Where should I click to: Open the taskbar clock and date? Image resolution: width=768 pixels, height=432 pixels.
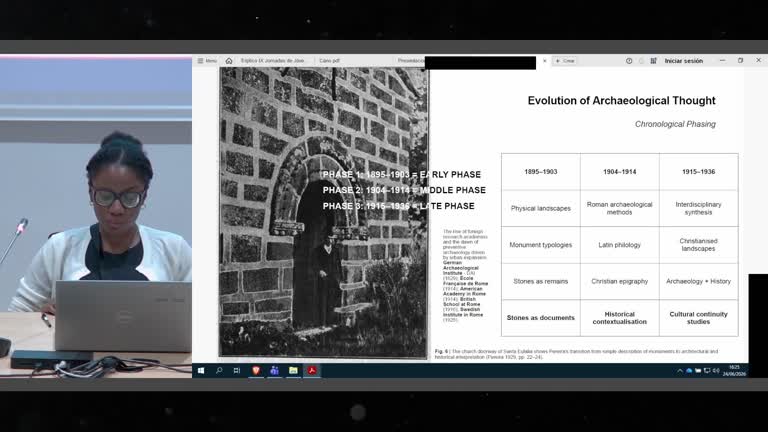tap(734, 370)
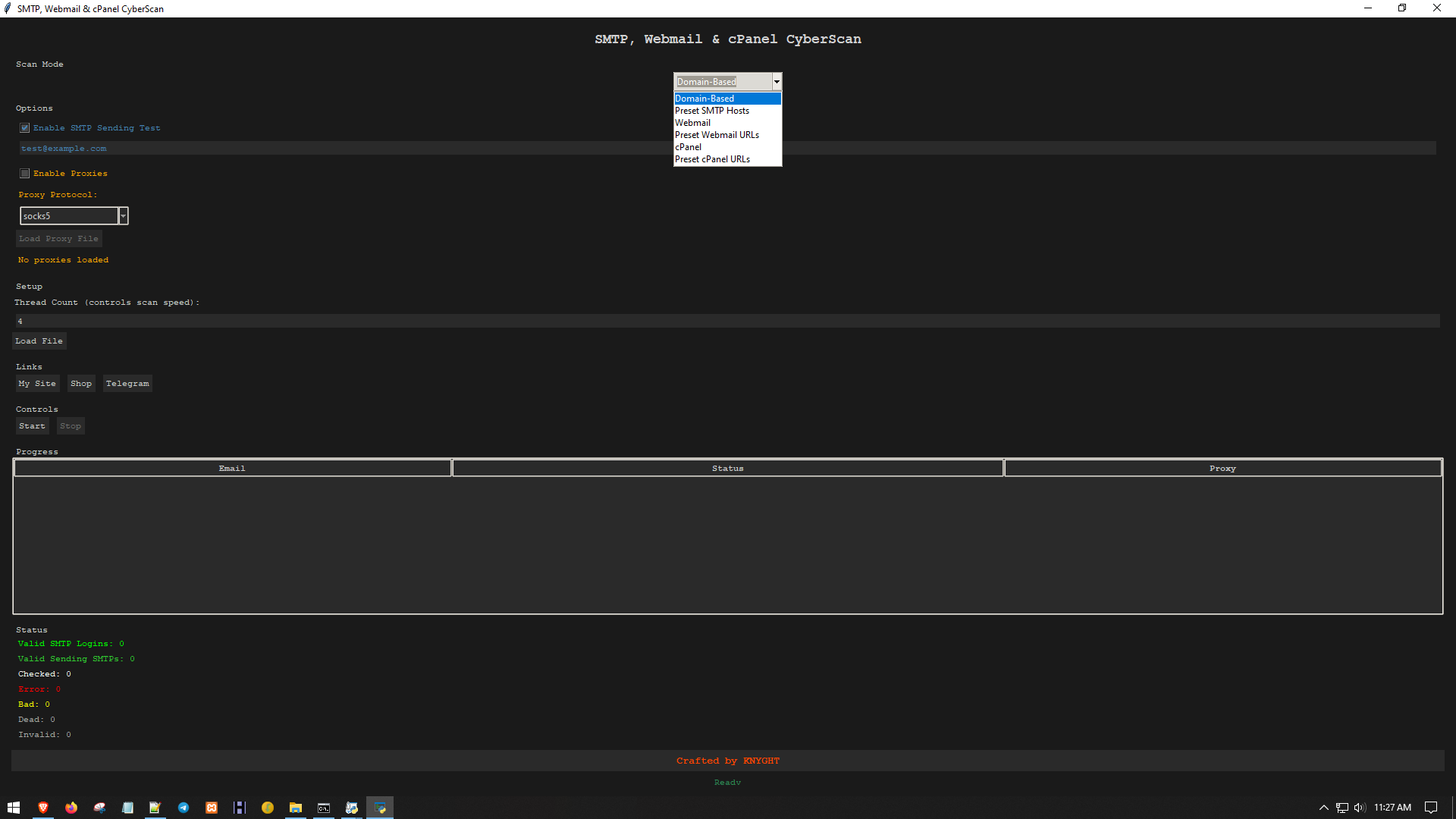Screen dimensions: 1456x819
Task: Click the volume speaker tray icon
Action: (1359, 808)
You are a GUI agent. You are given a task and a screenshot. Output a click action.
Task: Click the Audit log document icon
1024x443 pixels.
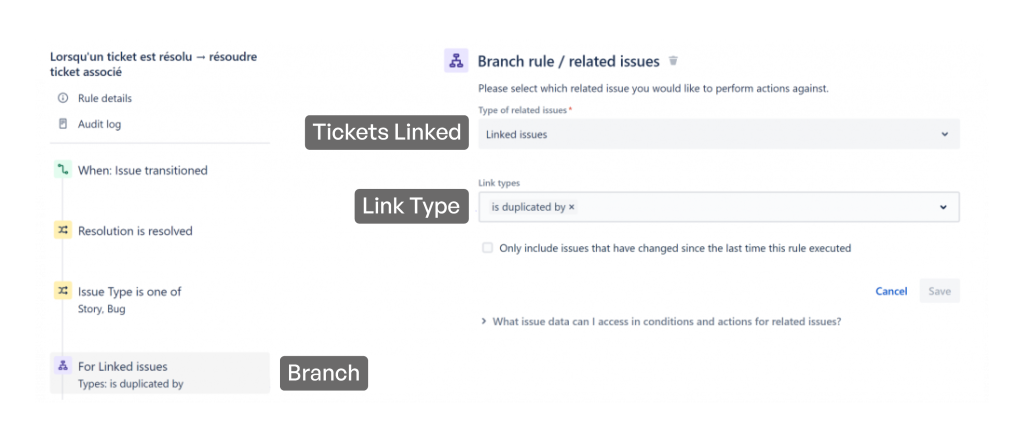pos(63,124)
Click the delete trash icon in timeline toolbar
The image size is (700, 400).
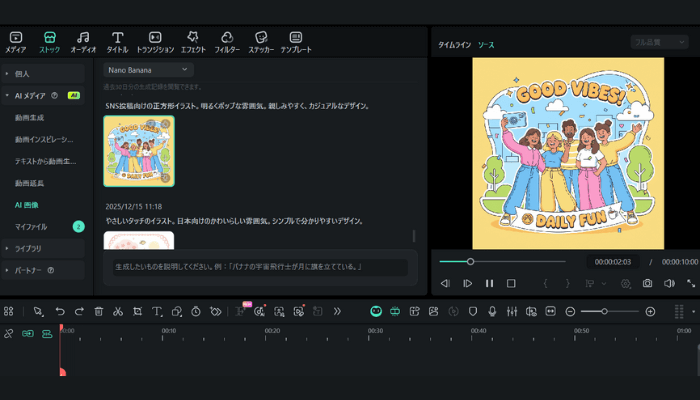coord(98,312)
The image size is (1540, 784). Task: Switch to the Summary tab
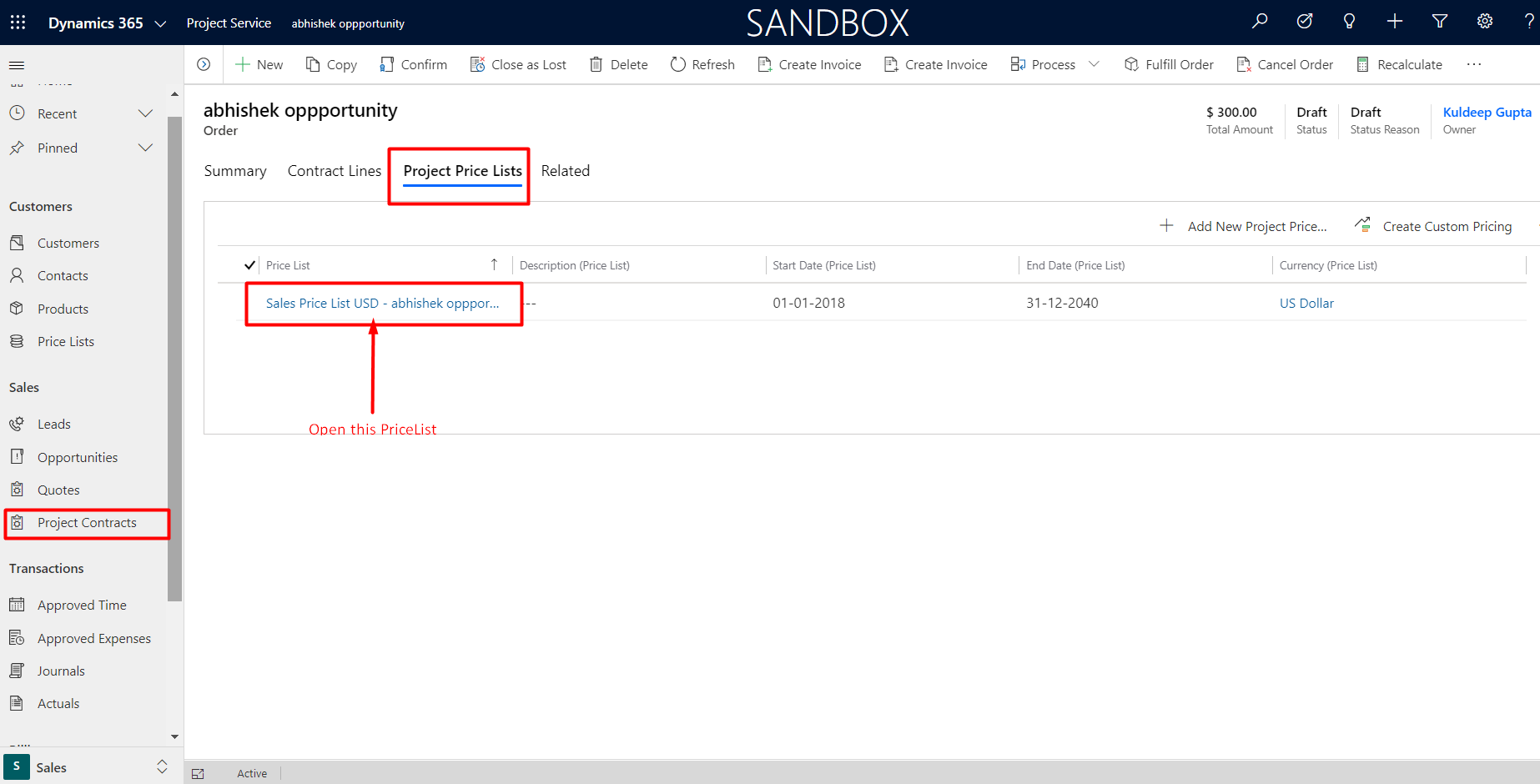(235, 171)
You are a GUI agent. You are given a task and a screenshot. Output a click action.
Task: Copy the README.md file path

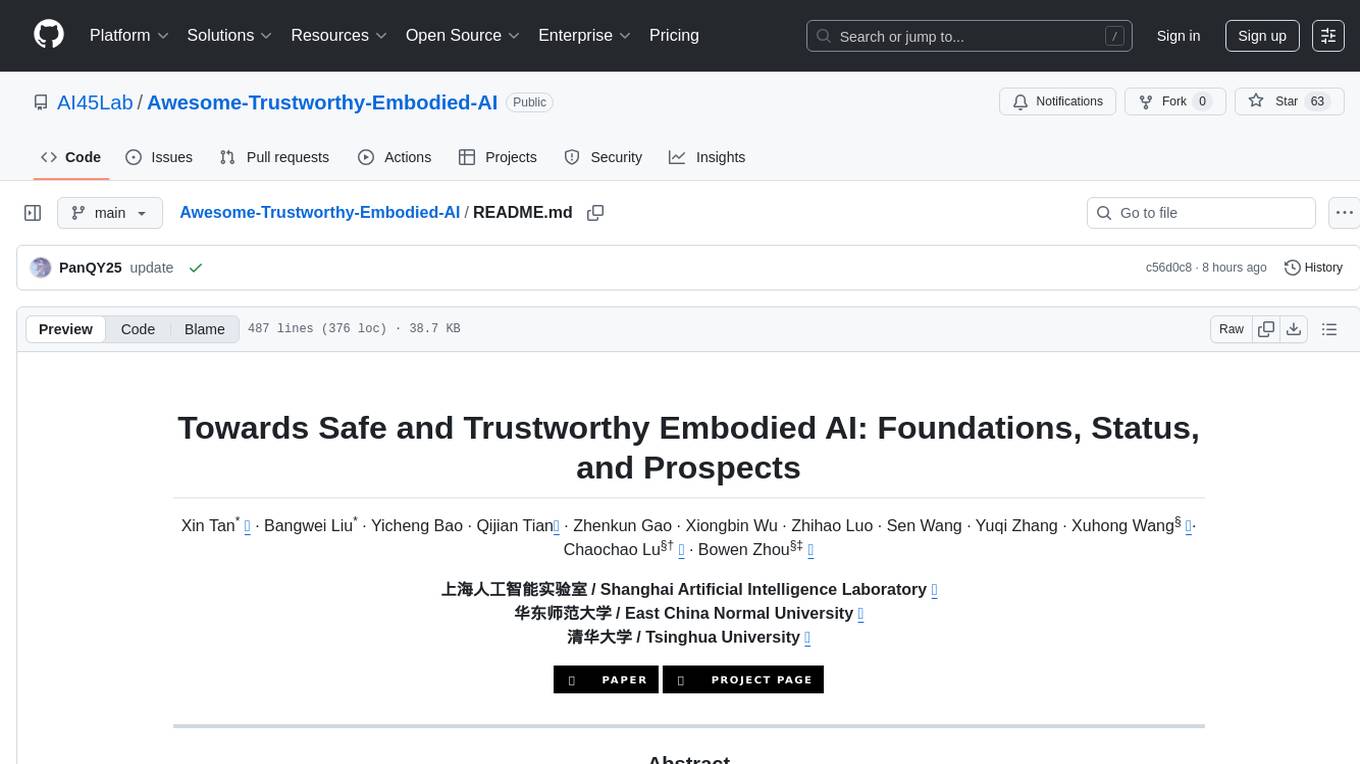(x=595, y=213)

--

Written request -
Print all of the material above line for line, leaving out the pictures.

The answer -
Where should I click to: Open the taskbar clock and date? Image resolution: width=768 pixels, height=432 pixels.
tap(734, 370)
Screen dimensions: 1456x819
Task: Click the volume speaker tray icon
Action: (1359, 808)
You are a GUI agent. You are given a task and a screenshot. Output a click action.
Task: Click the Audit log document icon
1024x443 pixels.
pos(63,124)
Click the delete trash icon in timeline toolbar
The image size is (700, 400).
coord(98,312)
The image size is (1540, 784). Task: Switch to the Summary tab
(235, 171)
You are a GUI agent. You are given a task and a screenshot. Output a click action.
Task: Copy the README.md file path

(x=595, y=213)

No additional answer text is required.